多くのレガシー アプリケーションはモノリシック アプリケーションです。これらのアプリケーションは、いくつかの機能を実行する大規模なコードベースを備えています。アプリケーションの高度化とそれを担う開発と管理チームの存在により、新機能を素早くメンテナンスしてリリースすることが難しくなっています。チーム間には多くの依存関係が存在し、本番環境やお客様に変更をリリースする前にそれらの依存関係を調整し承認を受ける必要があります。この拮抗する力関係により、デベロッパーと運用者の生産性が低下し、お客様の不満につながる可能性があります。

最新のアプリケーションはマイクロサービスを使用してビルドされています。モノリシック アプリケーションの異なるドメインが別々のサービスに分割され、それぞれが特定の機能を担います(そのため、マイクロサービスという用語を使用しています)。このアーキテクチャには次のような利点があります。

  • デベロッパー向け。

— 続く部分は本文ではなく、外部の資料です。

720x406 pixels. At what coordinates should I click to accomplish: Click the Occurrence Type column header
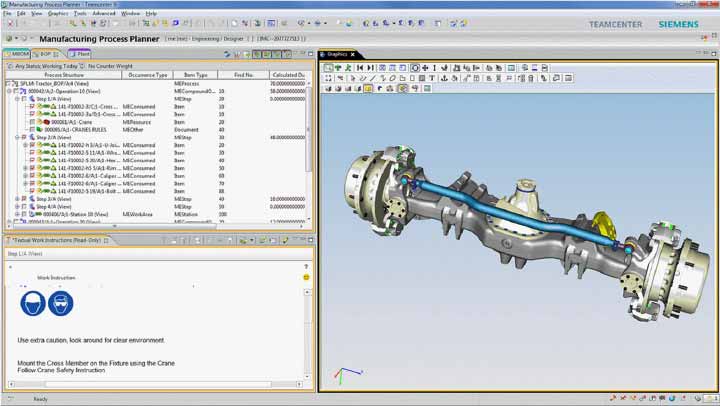click(x=148, y=75)
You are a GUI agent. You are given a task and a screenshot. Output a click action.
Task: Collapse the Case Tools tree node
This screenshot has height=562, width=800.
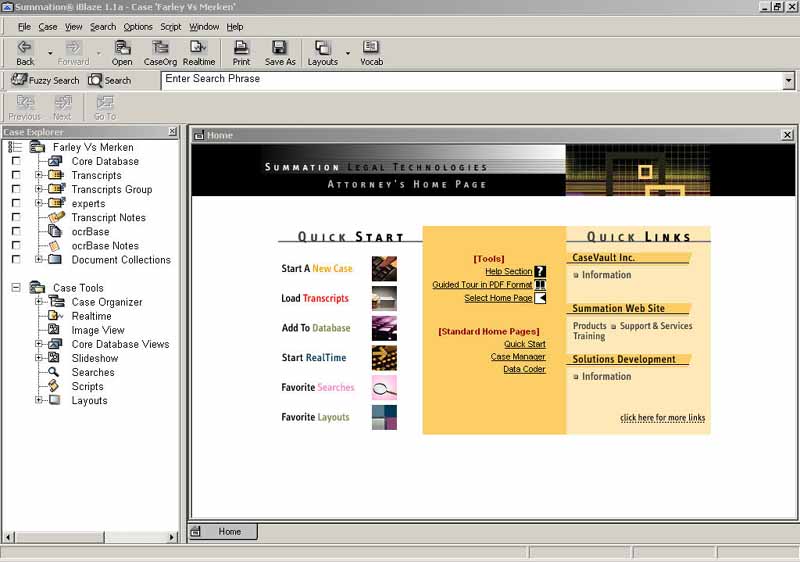(x=16, y=288)
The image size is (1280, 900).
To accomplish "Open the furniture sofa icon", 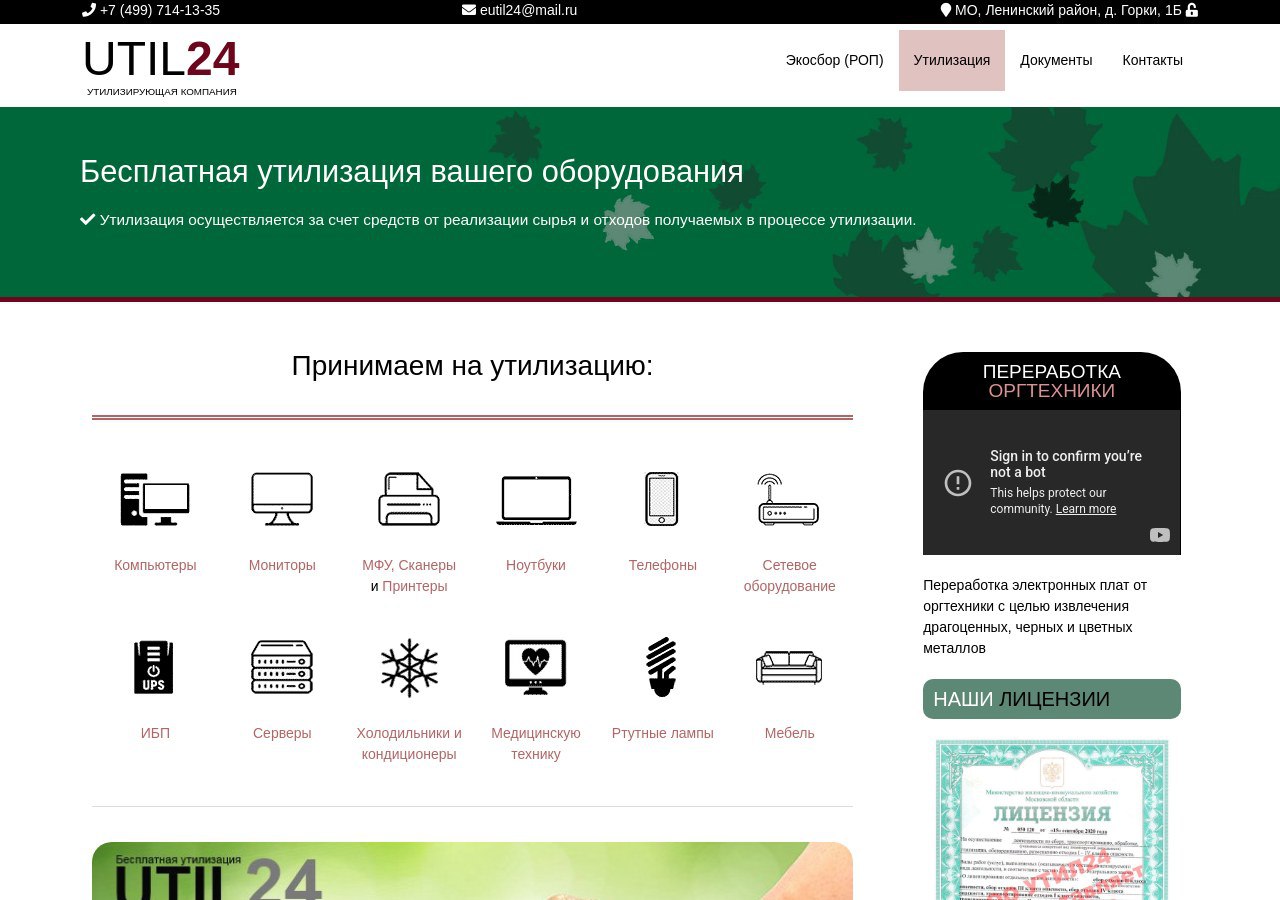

サービスを互いに分離することで、デベロッパーは他のサービスから切り離して特定の機能に取り組むことが可能です。このアプローチにより、デベロッパーは他のサービスやチームとの緊密な依存関係なしにサービスに機能を追加できるため、デベロッパーの生産性が向上します。
  • 運用者向け。各マイクロサービス リリースでは小さな変更が実装されており、運用チームは 1 つの大規模かつ複雑な変更と比較して、はるかに容易に管理できます。この制御された方式で小規模な変更をデプロイすると、リリースが失敗した場合のリスクが軽減され、運用における生産性が向上します。
  • お客様向け。最新のアーキテクチャの開発と運用の効率化により、モノリシック アーキテクチャよりも迅速にお客様に新機能を提供できるようになります。

サービスと API に重点を置く

多くの場合、レガシー アプリケーションはインフラストラクチャに重点を置いて設計されています。サーバー、仮想マシン(VM)、ネットワーキング、ストレージは、モノリシック アプリケーションの重要な設計要素です。最新のアプリケーションは、サービスと API に重点を置いて設計されています。サービスと API にフォーカスすることには、次のような利点があります。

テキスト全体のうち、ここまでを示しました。